…Prenons désormais conscience que nous ne pourrons sauver notre bonheur personnel qu’en contribuant à sauver la paix du monde. C’est évident et irréversible.
Alors, que voulons-nous ? Interrogeons-nous en pensant aux générations qui suivent, celles de nos chers enfants, petits-enfants, arrière-petits-enfants. Que décidons-nous ?
Il nous faut enfin comprendre que nous sommes tous concernés, chacun à notre mesure – apparemment si petite soit-elle, par ce nouvel ordre du monde. Ce sont les gouttes d’eau qui font l’océan.
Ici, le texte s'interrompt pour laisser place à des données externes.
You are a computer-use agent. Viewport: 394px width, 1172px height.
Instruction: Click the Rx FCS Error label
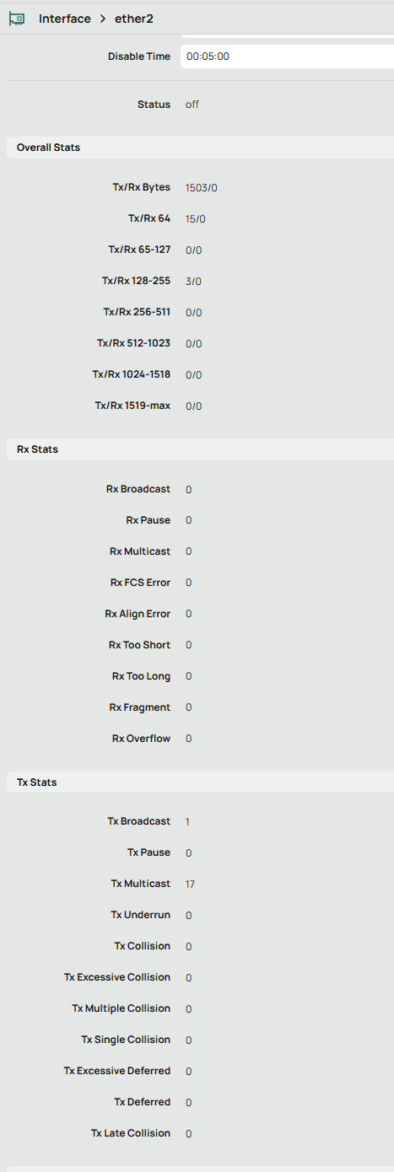(x=140, y=583)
Il s’agit que nous soyons enthousiasmés par ce grand projet d’amour fraternel pour une paix universelle, projet qui nous dépasse mais qui passe par chacun de nous. Il s’agit de s’y engager personnellement et tous ensemble afin d’édifier l’avenir de l’humanité, celui de tous les enfants du monde qui sont tous enfants de Dieu.
La ferme espérance de cet avenir positif du monde nous appelle chacun à vivre toutes les patiences de nos impatiences d’amour.
Et nous retrouvons là l’évidence d’une essentielle loi de la vie : l’infiniment petit, secret de l’infiniment grand et le personnel, secret de l’universel.